Hirales-Ahuatzin participated in ENLACE in summer 2017, working on a biological research project, and then again in 2018 where he worked on computational chemistry. His 2018 experience extended into a remote project that he worked on when he wasn’t at UCSD, and by the summer 2019, he was able to do independent research with the same laboratory at UCSD, although not affiliated with ENLACE.
For Hirales-Ahuatzin, this unique opportunity allowed him to grow beyond any limits he’d set for himself and expand his knowledge in different fields. He also credits ENLACE for being the reason why he attends graduate school at UCSD today.
“The more you know, the more you realize that you don’t know anything, right?” he says. “So it’s always a magnificent opportunity to discover new things not only about research, but also about yourself.”
Graeve once overheard two girls at the program, each one from Mexico or the U.S., talking during ENLACE and realized the program also helps students discover new perspectives by working with people of all different backgrounds.
“They are living an experience that is unique and different and that neither of them has ever had, and it doesn’t matter what is outside of that UCSD experience, it equalizes people and I think that is very powerful,” Graeve says. “It equalizes them because it gives them this opportunity to be just them in this environment that is equally new and equally different for both of them. It brings a tear to your eyes; it was beautiful.”
In terms of growth, Graeve wants to ensure that ENLACE is still able to meet the needs of every student by limiting its expansion. But she plans to include masters students next summer, and hopes to grow the materials science and engineering department at UCSD through ENLACE and other diversity efforts. She believes that scientists and engineers are a crucial facet to society.
“Who is going to develop the technologies that can save our planet and at the same time provide what is necessary for the human population on this planet?” she says. “Scientists and engineers.
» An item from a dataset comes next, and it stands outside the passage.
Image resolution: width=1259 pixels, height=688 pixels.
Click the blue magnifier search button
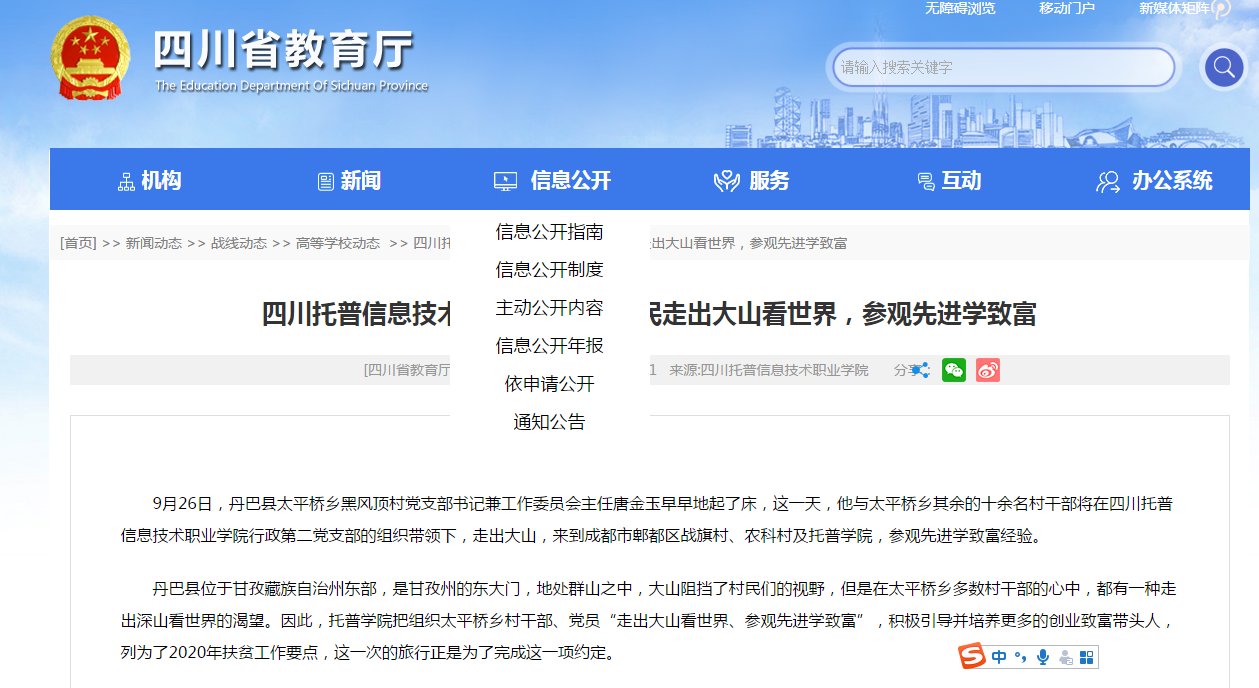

And so I believe strongly that we need to educate people to be able to take on these roles as scientists and engineers to provide for humanity to provide for our planet to save it.”
Vazquez notes that a human element shines through with ENLACE, as Graeve even held a workshop on empathy and microaggressions in STEM during last summer’s program.
“We have a holistic understanding of all the aspects that it takes to be a scientist, but also understand an engineer and how it contributes to everyone,” Vazquez says.
While ENLACE might be one of the largest undergraduate summer research programs in the country, Graeve is grateful to the people and industry professionals like the CGIF who have aided in the program’s success.
“You have made a difference in supporting my program and allowing me to grow it,” Graeve says. “It is educating students to become the future, in this case, ceramic engineers, and I think that’s great. And my level of gratitude is infinite for what you have done as a foundation. So thank you very much.”